Let’s not rule that out.
‘I have wondered,’ Penn rasps, face darkening, ‘if and when the day would come that someone should find me here and ask that question…’
No light in his eyes now. Perhaps they’re shut.
Penn says, ‘You know her husband went to prison?’
‘Yes.’
He shifts his legs slightly, in such a fashion as to demonstrate that he’s naked beneath the satin robe. This must be what the beige cardigan hoped we would not find out.
Beth launches to her feet.
‘I’m going to wait in the car.’
She fiercely rubs the underside of her wrists against her hips.
I only say, ‘What?’
‘I just…’ She looks nervously to Penn. ‘I want to leave. Can I have the keys?’
Her face melts into such wounded despair that I can only nod, look to Penn as if she needs his permission, but Penn doesn’t seem to have heard, focuses dreamily on the walls and says, ‘Murdered. She was murdered. That’s what happened.’

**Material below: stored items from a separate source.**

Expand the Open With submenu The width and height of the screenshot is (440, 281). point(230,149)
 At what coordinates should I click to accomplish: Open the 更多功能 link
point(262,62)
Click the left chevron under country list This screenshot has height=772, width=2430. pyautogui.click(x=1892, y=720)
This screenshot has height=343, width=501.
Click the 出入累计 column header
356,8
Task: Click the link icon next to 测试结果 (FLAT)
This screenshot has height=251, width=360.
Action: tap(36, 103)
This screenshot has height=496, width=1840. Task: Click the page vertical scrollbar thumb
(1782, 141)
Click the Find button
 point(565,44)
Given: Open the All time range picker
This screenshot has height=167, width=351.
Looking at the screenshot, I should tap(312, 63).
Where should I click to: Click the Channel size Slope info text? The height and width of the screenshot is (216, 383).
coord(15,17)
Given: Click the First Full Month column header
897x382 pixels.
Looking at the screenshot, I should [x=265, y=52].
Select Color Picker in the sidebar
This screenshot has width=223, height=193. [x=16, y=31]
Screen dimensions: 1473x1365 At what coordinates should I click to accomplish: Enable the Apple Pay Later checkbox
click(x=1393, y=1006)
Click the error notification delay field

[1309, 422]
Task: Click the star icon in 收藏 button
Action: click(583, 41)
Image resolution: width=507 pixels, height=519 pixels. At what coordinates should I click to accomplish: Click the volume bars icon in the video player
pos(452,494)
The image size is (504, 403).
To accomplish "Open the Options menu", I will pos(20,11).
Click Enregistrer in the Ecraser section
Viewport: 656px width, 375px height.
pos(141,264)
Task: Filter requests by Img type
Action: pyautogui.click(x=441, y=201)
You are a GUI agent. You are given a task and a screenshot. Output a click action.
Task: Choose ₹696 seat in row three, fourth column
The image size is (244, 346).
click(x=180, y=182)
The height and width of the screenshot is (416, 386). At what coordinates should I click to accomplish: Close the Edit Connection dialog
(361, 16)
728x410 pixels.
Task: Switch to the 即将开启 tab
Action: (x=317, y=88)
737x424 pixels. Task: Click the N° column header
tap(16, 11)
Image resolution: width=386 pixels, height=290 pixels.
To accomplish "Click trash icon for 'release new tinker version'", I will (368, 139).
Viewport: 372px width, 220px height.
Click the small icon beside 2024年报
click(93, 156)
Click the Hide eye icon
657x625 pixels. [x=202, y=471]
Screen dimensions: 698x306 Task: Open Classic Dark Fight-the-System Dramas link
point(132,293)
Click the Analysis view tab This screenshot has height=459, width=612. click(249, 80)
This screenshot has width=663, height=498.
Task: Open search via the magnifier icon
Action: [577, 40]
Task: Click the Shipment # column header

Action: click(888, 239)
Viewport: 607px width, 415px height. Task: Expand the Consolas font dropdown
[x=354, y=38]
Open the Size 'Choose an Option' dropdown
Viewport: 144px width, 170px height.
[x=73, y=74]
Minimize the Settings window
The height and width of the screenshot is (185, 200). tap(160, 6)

Man, the fear on Beth’s face. Frightened eyes begging for safety. You can’t blame her: the only thing that could have made this wax dummy more creepy was if he started talking about the murder of women. I produce the car keys and Beth snatches them from my hand.
‘She was a wife of Bluebeard,’ says Penn, almost to himself. ‘Locked away in a castle. Too guileless to understand how guileless she was. But I taught her. I injected her with guile, if you take my meaning.’
When I glance back, Beth is gone.
Penn chuckles, waits to see if I will chuckle too. I don’t, but I say, ‘You had a relationship with Cheryl Alamein at the time of her death, is that correct?’
As I speak I stand and move to the open door, hoping for a glimpse of Beth, for an indication she’s okay.
‘At first she was reluctant even to remove her wedding ring. By the end she was a spring lamb, discovering the world anew. Open to all experiences.’
I peer down the corridor and she is gone. Just green-white walls and an empty whiteboard labelled Activities.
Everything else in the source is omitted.